His approach to the job was also unusual. After taking office as the region's elected governor in 2005, he ordered a merciless review of Perm's pros and cons. The results were horrifying. The city, with its roughly one million residents, was on the verge of dramatic decline. Its weapons factories were ready for the scrap heap, its public buildings were dilapidated, and there were no good hotels or restaurants.

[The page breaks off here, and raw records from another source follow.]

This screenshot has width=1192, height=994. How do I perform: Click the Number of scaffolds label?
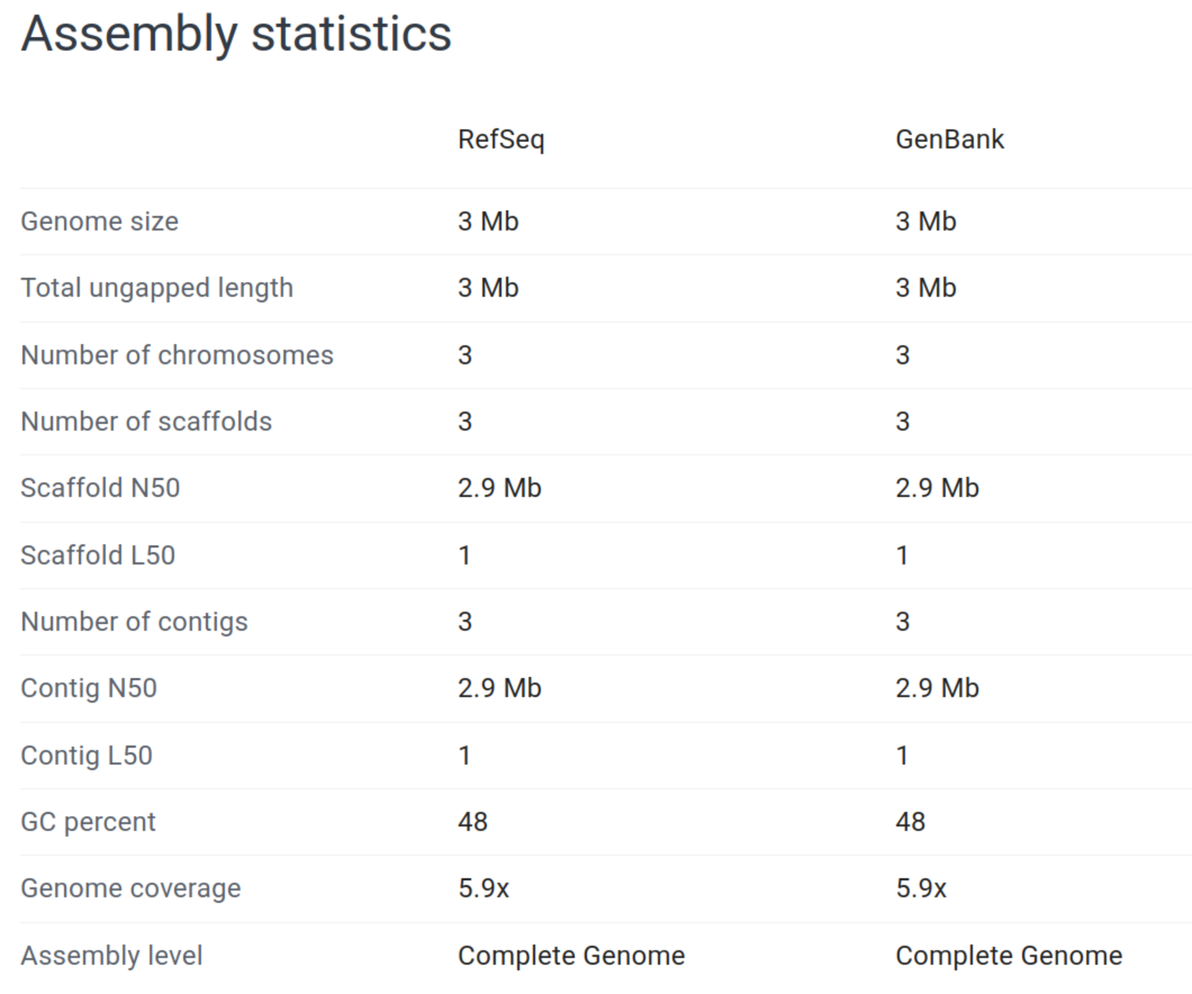click(x=146, y=422)
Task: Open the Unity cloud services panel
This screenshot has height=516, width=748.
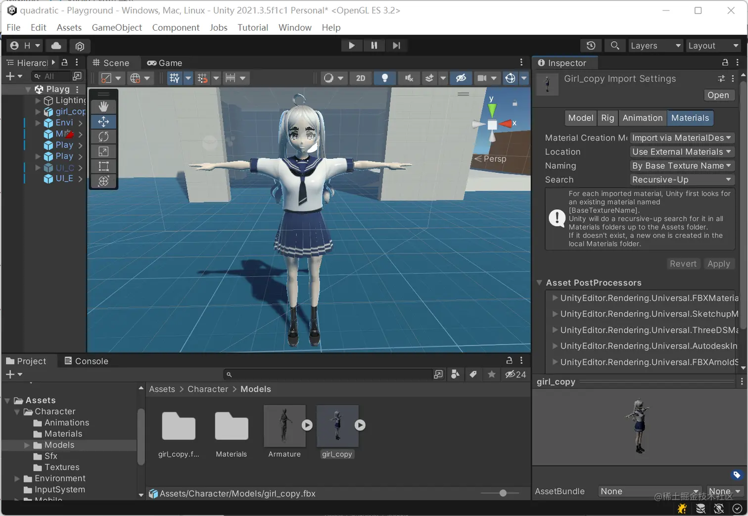Action: click(x=55, y=46)
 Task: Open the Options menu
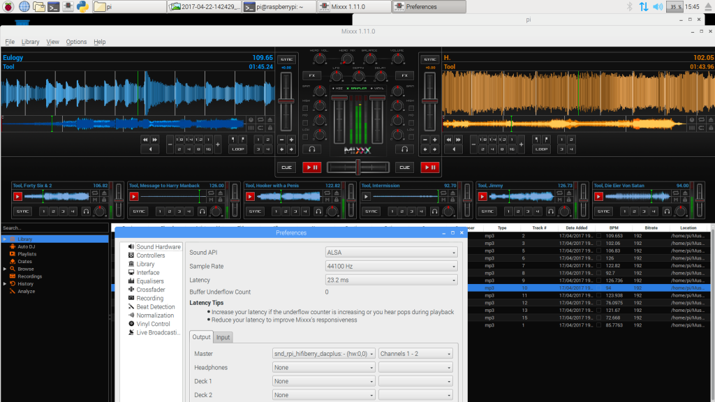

The city's image as a gulag center and the home of weapons factories was hardly the sort of thing to entice tourists to come to Perm, 1,386 kilometers (866 miles) and two time zones from Moscow. People in the know raved about Perm's idyllic riverside location and the beauty of nearby forests and mountains, but such accolades could hardly improve the city's prospects. "I quickly realized that we had to make some radical changes," says Chirkunov. "Perm needed a new, post-Soviet identity. It needed unique attractions to distinguish itself from Russia's run-of-the-mill collection of large cities. It had to reinvent itself. But how?" The governor jumps up from his chair to fetch a stack of documents -- dozens of plans arranged in clear plastic folders.
"We thought of establishing new, top universities, with professors in a class of their own, as well as state-of-the-art hospitals. All of these things are important and indispensable in the long term, but they are also very expensive. The question was how we could change Perm more quickly and with a more reasonable investment. That was when we decided to turn an aging industrial city into a city of intellectuals and avant-garde artists. Perm was to become a center that would attract Russia's best minds. That's our vision."
The governor and a handful of his closest associates launched into their plans to revamp the city. He convinced a few ultra-rich men to become his patrons, including Moscow Senator and architecture aficionado Sergei Gordeyev and aluminum magnate Viktor Wexelberg. And when the Lukoil Group established its regional headquarters in Perm, the city suddenly had a potentially major taxpayer.
"We are trying to invest as little public money as possible in our culture project," says Chirkunov. He knows that some accuse him of being wasteful, particularly during these troubled economic times. "The main goal is to convert our weaknesses into strengths," he says.
Perm's leaders have already succeeded in some places. The Motovilikha open-air museum was created in the midst of a gray northern suburb, surrounded by the desolation and dreariness of gigantic, rusting arms factories. The museum is essentially a collection of the pride and joy of Soviet military might -- all of which can be touched and played with. Boys climb up onto tanks while little girls pose in front of intercontinental missiles. The museum is a lively Cold War graveyard.
The weapons have even become backdrops for art. Perm's modern dance company wants to stage more of its avant-garde productions at the site while the ballet is planning performances in front of the ballistic missiles. And interviews conducted with former members of the military-industrial complex during the "Novaya Drama" festival in March were turned into a much-noticed documentary play titled "Motovilikha Factory Workers."